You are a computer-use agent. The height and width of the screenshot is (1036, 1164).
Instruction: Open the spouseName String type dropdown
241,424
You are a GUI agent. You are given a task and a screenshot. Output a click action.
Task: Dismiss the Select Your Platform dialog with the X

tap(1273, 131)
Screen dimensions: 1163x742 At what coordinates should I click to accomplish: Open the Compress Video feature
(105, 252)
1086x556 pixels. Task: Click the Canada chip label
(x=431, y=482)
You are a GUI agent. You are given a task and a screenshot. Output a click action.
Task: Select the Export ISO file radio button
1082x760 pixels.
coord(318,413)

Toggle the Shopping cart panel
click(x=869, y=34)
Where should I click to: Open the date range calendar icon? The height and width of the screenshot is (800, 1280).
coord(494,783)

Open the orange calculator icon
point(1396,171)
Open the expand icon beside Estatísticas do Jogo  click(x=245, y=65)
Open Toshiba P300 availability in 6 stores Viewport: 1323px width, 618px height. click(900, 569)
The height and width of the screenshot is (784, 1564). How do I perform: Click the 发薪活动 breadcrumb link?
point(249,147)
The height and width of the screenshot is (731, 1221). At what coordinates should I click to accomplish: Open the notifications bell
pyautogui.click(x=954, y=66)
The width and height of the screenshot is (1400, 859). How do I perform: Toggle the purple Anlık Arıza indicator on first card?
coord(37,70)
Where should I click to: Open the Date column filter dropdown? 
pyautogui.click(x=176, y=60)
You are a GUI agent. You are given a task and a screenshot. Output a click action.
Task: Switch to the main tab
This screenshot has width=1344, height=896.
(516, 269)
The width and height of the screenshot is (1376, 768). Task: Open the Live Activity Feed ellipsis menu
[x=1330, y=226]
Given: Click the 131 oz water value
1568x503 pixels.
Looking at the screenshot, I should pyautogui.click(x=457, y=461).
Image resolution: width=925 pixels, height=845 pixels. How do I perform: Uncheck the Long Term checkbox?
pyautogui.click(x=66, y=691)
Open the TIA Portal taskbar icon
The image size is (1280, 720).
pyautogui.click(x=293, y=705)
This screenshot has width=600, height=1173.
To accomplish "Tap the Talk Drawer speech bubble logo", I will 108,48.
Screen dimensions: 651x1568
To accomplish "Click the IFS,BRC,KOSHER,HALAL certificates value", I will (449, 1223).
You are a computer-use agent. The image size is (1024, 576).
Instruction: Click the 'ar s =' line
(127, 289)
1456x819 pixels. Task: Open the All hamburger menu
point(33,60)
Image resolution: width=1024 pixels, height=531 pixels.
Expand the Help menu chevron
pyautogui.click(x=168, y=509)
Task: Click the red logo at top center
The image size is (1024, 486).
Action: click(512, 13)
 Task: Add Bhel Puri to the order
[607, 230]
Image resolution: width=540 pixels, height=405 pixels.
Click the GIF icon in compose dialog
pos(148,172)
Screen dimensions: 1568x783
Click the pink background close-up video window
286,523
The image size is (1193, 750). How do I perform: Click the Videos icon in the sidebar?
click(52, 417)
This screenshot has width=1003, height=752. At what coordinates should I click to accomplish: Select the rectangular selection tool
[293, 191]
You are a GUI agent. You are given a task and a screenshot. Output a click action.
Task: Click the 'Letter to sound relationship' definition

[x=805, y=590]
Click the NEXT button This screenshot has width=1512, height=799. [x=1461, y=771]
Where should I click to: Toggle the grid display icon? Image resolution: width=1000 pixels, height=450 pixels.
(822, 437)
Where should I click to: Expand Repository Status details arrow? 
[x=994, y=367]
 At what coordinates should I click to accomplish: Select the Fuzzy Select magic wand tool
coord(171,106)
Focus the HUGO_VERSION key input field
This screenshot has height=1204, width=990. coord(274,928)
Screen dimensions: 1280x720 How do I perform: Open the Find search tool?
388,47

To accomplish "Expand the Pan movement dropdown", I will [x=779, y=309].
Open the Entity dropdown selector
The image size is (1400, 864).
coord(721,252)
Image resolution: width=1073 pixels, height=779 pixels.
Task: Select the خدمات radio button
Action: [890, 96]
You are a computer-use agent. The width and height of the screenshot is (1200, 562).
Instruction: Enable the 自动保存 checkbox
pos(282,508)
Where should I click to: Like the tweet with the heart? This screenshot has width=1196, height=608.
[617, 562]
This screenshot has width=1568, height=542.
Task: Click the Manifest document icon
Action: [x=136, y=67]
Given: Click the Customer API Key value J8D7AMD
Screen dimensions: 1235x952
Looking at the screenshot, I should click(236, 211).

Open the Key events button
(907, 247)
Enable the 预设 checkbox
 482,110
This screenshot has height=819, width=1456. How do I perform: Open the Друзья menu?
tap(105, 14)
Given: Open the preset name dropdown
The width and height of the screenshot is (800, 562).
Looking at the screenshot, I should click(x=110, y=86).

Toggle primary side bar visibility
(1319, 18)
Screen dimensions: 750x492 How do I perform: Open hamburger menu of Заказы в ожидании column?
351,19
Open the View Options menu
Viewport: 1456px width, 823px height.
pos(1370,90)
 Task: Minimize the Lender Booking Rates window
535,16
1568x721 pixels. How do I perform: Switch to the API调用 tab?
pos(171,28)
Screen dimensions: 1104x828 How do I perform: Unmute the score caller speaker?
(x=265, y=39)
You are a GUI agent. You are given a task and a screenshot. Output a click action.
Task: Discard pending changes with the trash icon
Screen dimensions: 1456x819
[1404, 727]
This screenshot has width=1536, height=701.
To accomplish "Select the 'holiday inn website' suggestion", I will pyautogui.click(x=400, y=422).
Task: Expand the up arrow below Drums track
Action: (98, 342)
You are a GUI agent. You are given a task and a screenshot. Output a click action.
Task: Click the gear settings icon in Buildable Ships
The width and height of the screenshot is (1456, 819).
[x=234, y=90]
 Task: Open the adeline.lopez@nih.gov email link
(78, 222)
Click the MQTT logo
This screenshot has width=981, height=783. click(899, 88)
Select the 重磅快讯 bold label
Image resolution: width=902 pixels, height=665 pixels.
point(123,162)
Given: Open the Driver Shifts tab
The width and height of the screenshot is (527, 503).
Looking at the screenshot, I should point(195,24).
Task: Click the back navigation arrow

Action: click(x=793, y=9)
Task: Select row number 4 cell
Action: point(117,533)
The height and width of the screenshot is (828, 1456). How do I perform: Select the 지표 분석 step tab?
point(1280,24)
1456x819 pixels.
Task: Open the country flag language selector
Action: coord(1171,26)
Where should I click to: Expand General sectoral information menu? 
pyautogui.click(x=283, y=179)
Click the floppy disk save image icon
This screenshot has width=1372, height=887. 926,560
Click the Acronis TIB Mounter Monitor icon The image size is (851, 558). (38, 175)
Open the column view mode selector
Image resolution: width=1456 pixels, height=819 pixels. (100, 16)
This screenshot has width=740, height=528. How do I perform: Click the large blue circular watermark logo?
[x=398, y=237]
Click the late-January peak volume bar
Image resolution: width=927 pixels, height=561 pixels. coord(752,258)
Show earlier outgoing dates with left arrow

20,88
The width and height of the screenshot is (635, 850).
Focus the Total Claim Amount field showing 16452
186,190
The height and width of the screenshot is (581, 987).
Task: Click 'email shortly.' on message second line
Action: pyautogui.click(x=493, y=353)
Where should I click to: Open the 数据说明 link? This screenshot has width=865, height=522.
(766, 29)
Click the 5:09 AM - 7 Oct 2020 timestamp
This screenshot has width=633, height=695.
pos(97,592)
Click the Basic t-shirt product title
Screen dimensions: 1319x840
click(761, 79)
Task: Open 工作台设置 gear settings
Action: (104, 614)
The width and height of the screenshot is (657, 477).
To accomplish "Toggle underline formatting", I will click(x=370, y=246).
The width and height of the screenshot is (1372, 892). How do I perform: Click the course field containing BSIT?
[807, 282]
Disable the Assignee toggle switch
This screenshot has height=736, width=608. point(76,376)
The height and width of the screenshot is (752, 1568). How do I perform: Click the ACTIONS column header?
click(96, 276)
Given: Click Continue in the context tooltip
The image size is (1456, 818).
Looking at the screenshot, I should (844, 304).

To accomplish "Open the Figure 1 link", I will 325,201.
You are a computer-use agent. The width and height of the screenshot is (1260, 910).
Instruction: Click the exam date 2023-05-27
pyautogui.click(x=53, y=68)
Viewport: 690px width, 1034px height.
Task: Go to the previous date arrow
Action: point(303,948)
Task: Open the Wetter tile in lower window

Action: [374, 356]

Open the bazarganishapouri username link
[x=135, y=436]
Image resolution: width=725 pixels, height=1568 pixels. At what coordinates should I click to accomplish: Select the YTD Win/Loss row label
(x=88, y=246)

- - -

▶ WRITTEN REQUEST
Reproduce verbatim the items beginning with the line containing "Given: Click the 131 oz water value" and ending with the line containing "[x=994, y=367]", including both of those lines.

▶ SOLUTION TO THIS EXERCISE
Given: Click the 131 oz water value
1568x503 pixels.
Looking at the screenshot, I should pyautogui.click(x=457, y=461).
Image resolution: width=925 pixels, height=845 pixels. How do I perform: Uncheck the Long Term checkbox?
pyautogui.click(x=66, y=691)
Open the TIA Portal taskbar icon
The image size is (1280, 720).
pyautogui.click(x=293, y=705)
This screenshot has width=600, height=1173.
To accomplish "Tap the Talk Drawer speech bubble logo", I will 108,48.
Screen dimensions: 651x1568
To accomplish "Click the IFS,BRC,KOSHER,HALAL certificates value", I will (449, 1223).
You are a computer-use agent. The image size is (1024, 576).
Instruction: Click the 'ar s =' line
(127, 289)
1456x819 pixels. Task: Open the All hamburger menu
point(33,60)
Image resolution: width=1024 pixels, height=531 pixels.
Expand the Help menu chevron
pyautogui.click(x=168, y=509)
Task: Click the red logo at top center
The image size is (1024, 486).
Action: click(512, 13)
 Task: Add Bhel Puri to the order
[607, 230]
Image resolution: width=540 pixels, height=405 pixels.
Click the GIF icon in compose dialog
pos(148,172)
Screen dimensions: 1568x783
Click the pink background close-up video window
286,523
The image size is (1193, 750). How do I perform: Click the Videos icon in the sidebar?
click(52, 417)
This screenshot has width=1003, height=752. At what coordinates should I click to accomplish: Select the rectangular selection tool
[293, 191]
You are a GUI agent. You are given a task and a screenshot. Output a click action.
Task: Click the 'Letter to sound relationship' definition

[x=805, y=590]
Click the NEXT button This screenshot has width=1512, height=799. [x=1461, y=771]
Where should I click to: Toggle the grid display icon? Image resolution: width=1000 pixels, height=450 pixels.
(822, 437)
Where should I click to: Expand Repository Status details arrow? 
[x=994, y=367]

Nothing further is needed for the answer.